**PROBLEM DESCRIPTION**
Repeat the data below verbatim, starting with the line that contains "Screen dimensions: 1571x734" and going on through the line that contains "click(366, 459)", with both of those lines included.

(Saved entries)
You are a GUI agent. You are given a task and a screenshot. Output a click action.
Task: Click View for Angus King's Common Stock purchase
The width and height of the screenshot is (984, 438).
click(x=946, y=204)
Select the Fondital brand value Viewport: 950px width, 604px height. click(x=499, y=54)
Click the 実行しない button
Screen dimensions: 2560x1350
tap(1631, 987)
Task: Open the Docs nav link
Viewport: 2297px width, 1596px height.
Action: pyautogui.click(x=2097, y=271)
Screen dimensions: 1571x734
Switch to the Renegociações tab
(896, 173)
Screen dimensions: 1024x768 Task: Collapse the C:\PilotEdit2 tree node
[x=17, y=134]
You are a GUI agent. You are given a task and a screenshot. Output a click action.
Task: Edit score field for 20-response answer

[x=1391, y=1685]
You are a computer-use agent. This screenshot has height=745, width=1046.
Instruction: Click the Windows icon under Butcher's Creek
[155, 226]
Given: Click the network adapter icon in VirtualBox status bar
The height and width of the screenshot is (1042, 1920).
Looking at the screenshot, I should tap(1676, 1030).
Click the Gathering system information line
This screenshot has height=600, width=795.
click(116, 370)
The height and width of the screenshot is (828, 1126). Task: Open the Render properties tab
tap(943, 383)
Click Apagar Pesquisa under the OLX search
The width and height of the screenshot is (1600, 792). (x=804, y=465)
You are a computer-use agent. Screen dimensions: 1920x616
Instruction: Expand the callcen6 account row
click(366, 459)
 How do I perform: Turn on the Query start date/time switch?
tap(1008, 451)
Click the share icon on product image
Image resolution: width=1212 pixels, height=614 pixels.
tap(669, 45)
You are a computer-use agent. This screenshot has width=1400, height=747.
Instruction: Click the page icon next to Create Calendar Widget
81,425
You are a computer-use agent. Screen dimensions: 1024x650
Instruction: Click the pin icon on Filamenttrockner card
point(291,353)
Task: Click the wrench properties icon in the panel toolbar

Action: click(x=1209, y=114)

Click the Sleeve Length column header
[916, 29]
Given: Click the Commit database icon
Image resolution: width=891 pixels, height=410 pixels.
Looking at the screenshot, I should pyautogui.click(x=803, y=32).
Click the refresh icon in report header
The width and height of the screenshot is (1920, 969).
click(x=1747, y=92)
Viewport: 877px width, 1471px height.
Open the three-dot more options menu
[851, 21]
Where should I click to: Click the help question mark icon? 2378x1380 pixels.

**EXERCISE RESULT**
Screen dimensions: 1571x734
Switch to the Renegociações tab
(896, 173)
Screen dimensions: 1024x768 Task: Collapse the C:\PilotEdit2 tree node
[x=17, y=134]
You are a GUI agent. You are given a task and a screenshot. Output a click action.
Task: Edit score field for 20-response answer

[x=1391, y=1685]
You are a computer-use agent. This screenshot has height=745, width=1046.
Instruction: Click the Windows icon under Butcher's Creek
[155, 226]
Given: Click the network adapter icon in VirtualBox status bar
The height and width of the screenshot is (1042, 1920).
Looking at the screenshot, I should tap(1676, 1030).
Click the Gathering system information line
This screenshot has height=600, width=795.
click(116, 370)
The height and width of the screenshot is (828, 1126). Task: Open the Render properties tab
tap(943, 383)
Click Apagar Pesquisa under the OLX search
The width and height of the screenshot is (1600, 792). (x=804, y=465)
You are a computer-use agent. Screen dimensions: 1920x616
Instruction: Expand the callcen6 account row
click(366, 459)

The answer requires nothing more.